BATI'YA ÖYLE BİR SORU SORDU Kİ...
Bu darbeyi görmezden gelenler, hatta darbeye darbe deme onurunu dahi gösteremeyenler, o masum çocukların katledilmesinde pay sahibidirler.
Susan sessiz kalan tepkisiz kalan herkesin her uluslararası kuruluşun, tıpkı o darbeyi yapanlar gibi o masum çocukların kanı bulaşmıştır.
Susmak onaylamaktır. Hatta susmak fiili teşvik etmek, o fiile ortak olmaktır. Buradan batılı ülkelere açık açık sesleniyorum.
Filistin'de Suriye'de sustunuz.

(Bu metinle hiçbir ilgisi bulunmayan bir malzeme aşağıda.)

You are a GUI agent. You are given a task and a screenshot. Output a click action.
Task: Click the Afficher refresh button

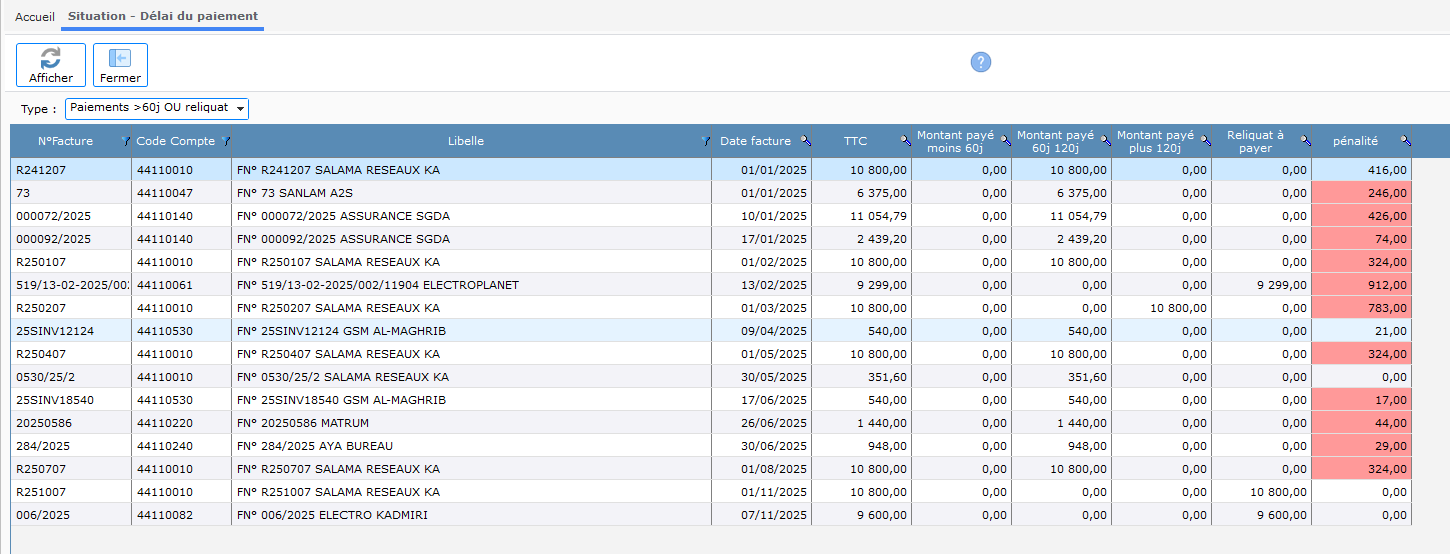[50, 65]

Yüz bini aşkın insan öldürüldü. Hala susuyorsunuz. Türkiye'de bugün 400 bini aşkın sığınmacı var. Mısır'da sustunuz, susuyorsunuz. Bu aşamadan sonra hangi yüzle demokrasiden, evrensel değerlerden, insan hak ve özgürlüklerinden bahsedeceksiniz?
Bu aşamadan sonra demokrasi hukuk adalet dediğinizde kimi inandıracaksınız? Gözümüzün önünde insanlar toplu halde katledilirken, bunu durdurmak elinizde olduğu halde, artık ne yüzle demokrasiden bahsedeceksiniz?
Buradan uluslararası medyaya da sesleniyorum. Türkiye’de kullanılan biber gazını, saatlerce canlı yayına taşıyan, günlerce Türkiye’den kışkırtıcı yayın yapan medyanın, acaba Mısır’ı görmesi, bir satır olsa yayın yapması için daha kaç masum Fok balıklarıyla ilgili saatlerce yayın yapan uluslararası medyanın, Mısır’da Filistin’de ölen çocukları görmesi için acaba ne kadar kan akması gerekiyor?
Mısır'daki darbe yönetimine şunu hatırlatmak istiyorum. Darbeci yöneticileri bu dünyanın kudretli gibi görünen Firavunlara bile kalmadığını er yada geç bir Musa çıkar ve zulmün hesabını sorar. Mısır'da Nobel barış ödüllü Cumhurbaşkanı yardımcısının son derece geç ve haklı istifası darbe yönetimi için örnek teşkil etmelidir.